▶ [EXERCISES TO COMPLETE]:
**a.** In the mailing-list reply about the raid6 recovery patch, repeat word for word the passage starting at "diff --git a/crypto/async_tx/async_raid6_recov.c" and ending at "struct async_submit_ctl *submit)".
**b.** Answer these questions using the mailing-list reply about the raid6 recovery patch.
(i) On what date and at what time was the reply sent?
(ii) Which flag does the reply say its writer did not like either?
(iii) How many files, insertions, and deletions does the diff summary report?
**c.** Pick up the mailing-list reply about the raid6 recovery patch after its last line and continue it.
>> start EXTRACT TO READ
From: Dan Williams <dan.j.williams@intel.com>
To: Neil Brown <neilb@suse.de>
Cc: "linux-raid@vger.kernel.org" <linux-raid@vger.kernel.org>
Subject: Re: [md PATCH 4/4] async_tx: fix asynchronous raid6 recovery for ddf layouts
Date: Wed, 21 Oct 2009 17:42:14 -0700 [thread overview]
Message-ID: <1256172134.11089.3.camel@dwillia2-linux.ch.intel.com> (raw)
In-Reply-To: <19167.39058.385807.420558@notabene.brown>
On Wed, 2009-10-21 at 16:26 -0700, Neil Brown wrote:
> Thanks for these Dan. I have pulled them and will ask Linus to pull
> them shortly.
>
> I'm a little concerned about the following patch though. While it
> looks like it is probably correct, it seems to be creating some rather
> complex code.
>
> How hard would it be do simply scan the src_ptrs list for non-NULL
> entries and if there are 0 or 1 of them, handle them with special case
> code, rather than carrying around the 'is_ddf' flag and so forth??
>
To be honest I did not really like the 'is_ddf' flag either. How about
the following totally untested cleanup?
crypto/async_tx/async_raid6_recov.c | 142 +++++++++++++++--------------------
crypto/async_tx/raid6test.c | 6 -
drivers/md/raid5.c | 6 -
include/linux/async_tx.h | 6 -
4 files changed, 67 insertions(+), 93 deletions(-)
diff --git a/crypto/async_tx/async_raid6_recov.c b/crypto/async_tx/async_raid6_recov.c
index 54b39d2..9fdd824 100644
--- a/crypto/async_tx/async_raid6_recov.c
+++ b/crypto/async_tx/async_raid6_recov.c
@@ -131,8 +131,8 @@ async_mult(struct page *dest, struct page *src, u8 coef, size_t len,
}
static struct dma_async_tx_descriptor *
-__2data_recov_4(size_t bytes, int faila, int failb, struct page **blocks,
- bool is_ddf, struct async_submit_ctl *submit)
>> end EXTRACT TO READ
>> start INFORMATION PROVIDED
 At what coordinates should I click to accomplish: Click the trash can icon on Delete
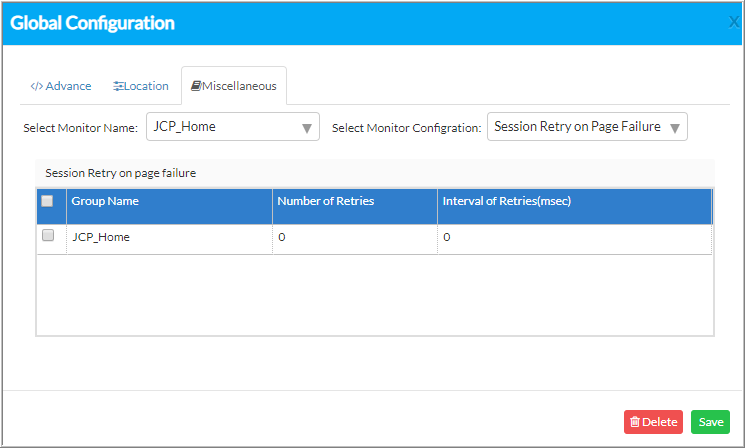(x=635, y=422)
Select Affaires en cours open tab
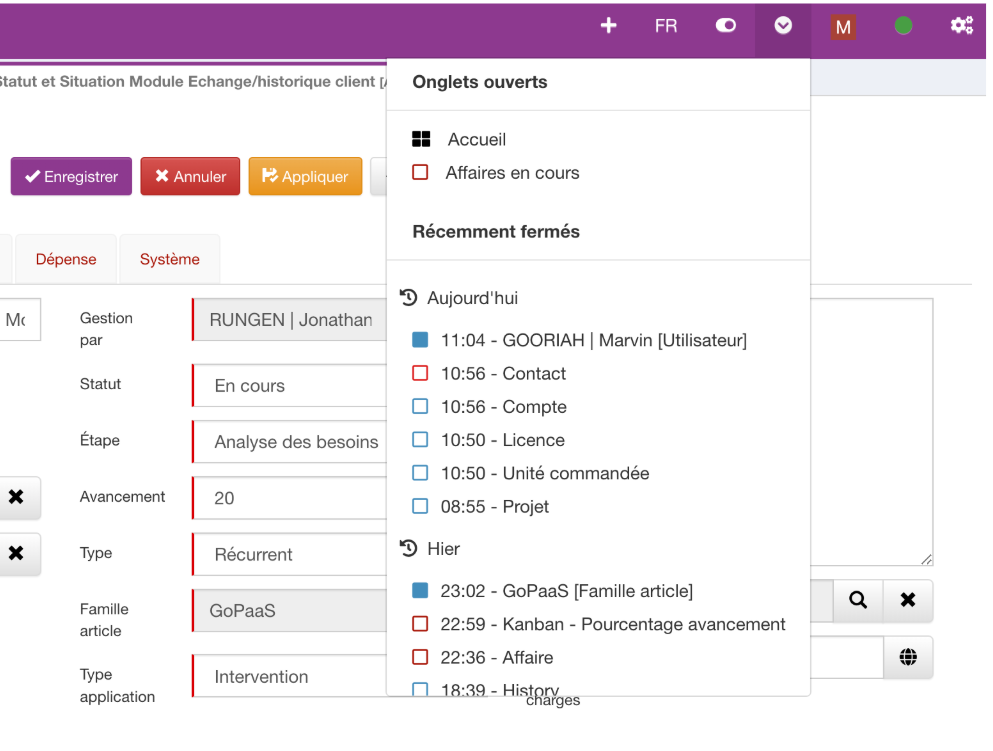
>> end INFORMATION PROVIDED
▶ [THE RESPONSES]:
**a.**
diff --git a/crypto/async_tx/async_raid6_recov.c b/crypto/async_tx/async_raid6_recov.c
index 54b39d2..9fdd824 100644
--- a/crypto/async_tx/async_raid6_recov.c
+++ b/crypto/async_tx/async_raid6_recov.c
@@ -131,8 +131,8 @@ async_mult(struct page *dest, struct page *src, u8 coef, size_t len,
}
static struct dma_async_tx_descriptor *
-__2data_recov_4(size_t bytes, int faila, int failb, struct page **blocks,
- bool is_ddf, struct async_submit_ctl *submit)

**b.**
(i) Wed, 21 Oct 2009 17:42:14 -0700
(ii) The 'is_ddf' flag
(iii) 4 files, 67 insertions, and 93 deletions

**c.**
+__2data_recov_4(int disks, size_t bytes, int faila, int failb,
+ struct page **blocks, struct async_submit_ctl *submit)
{
struct dma_async_tx_descriptor *tx = NULL;
struct page *p, *q, *a, *b;
@@ -143,13 +143,8 @@ __2data_recov_4(size_t bytes, int faila, int failb, struct page **blocks,
void *cb_param = submit->cb_param;
void *scribble = submit->scribble;
- if (is_ddf) {
- p = blocks[6-2];
- q = blocks[6-1];
- } else {
- p = blocks[4-2];
- q = blocks[4-1];
- }
+ p = blocks[disks-2];
+ q = blocks[disks-1];
a = blocks[faila];
b = blocks[failb];
@@ -175,8 +170,8 @@ __2data_recov_4(size_t bytes, int faila, int failb, struct page **blocks,
}
static struct dma_async_tx_descriptor *
-__2data_recov_5(size_t bytes, int faila, int failb, struct page **blocks,
- bool is_ddf, struct async_submit_ctl *submit)
+__2data_recov_5(int disks, size_t bytes, int faila, int failb,
+ struct page **blocks, struct async_submit_ctl *submit)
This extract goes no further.